> **To do**:
Below are the entries; give again exactly the lines from the one mentioning "780x458 pixels." through the one mentioning "Screen dimensions: 1186x566", inclusive.

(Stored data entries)

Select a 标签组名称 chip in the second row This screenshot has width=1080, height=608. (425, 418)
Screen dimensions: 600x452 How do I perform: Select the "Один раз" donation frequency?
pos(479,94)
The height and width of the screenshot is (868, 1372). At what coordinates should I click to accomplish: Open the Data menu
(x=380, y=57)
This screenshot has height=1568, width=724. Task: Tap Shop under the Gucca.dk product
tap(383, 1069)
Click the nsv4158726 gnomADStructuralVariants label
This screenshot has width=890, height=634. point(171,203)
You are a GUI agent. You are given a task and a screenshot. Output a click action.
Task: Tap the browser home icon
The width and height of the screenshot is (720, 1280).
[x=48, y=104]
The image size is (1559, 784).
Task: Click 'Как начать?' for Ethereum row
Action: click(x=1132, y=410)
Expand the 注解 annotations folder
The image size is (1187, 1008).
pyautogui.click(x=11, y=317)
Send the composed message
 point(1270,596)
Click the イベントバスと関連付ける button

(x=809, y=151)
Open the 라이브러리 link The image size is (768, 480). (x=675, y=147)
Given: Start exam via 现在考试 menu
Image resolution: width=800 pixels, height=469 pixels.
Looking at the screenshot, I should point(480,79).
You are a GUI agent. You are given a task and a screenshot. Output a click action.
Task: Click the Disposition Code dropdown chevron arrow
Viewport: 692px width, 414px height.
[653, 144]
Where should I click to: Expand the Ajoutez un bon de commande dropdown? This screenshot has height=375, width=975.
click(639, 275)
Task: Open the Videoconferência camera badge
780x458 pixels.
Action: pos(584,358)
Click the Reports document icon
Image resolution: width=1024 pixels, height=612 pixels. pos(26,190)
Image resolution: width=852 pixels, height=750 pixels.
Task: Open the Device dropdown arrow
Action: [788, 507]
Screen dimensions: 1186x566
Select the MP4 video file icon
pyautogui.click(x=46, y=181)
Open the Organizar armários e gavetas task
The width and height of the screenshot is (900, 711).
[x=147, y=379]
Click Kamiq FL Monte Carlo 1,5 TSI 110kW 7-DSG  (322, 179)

> **Exercise output**:
780x458 pixels.
Action: pos(584,358)
Click the Reports document icon
Image resolution: width=1024 pixels, height=612 pixels. pos(26,190)
Image resolution: width=852 pixels, height=750 pixels.
Task: Open the Device dropdown arrow
Action: [788, 507]
Screen dimensions: 1186x566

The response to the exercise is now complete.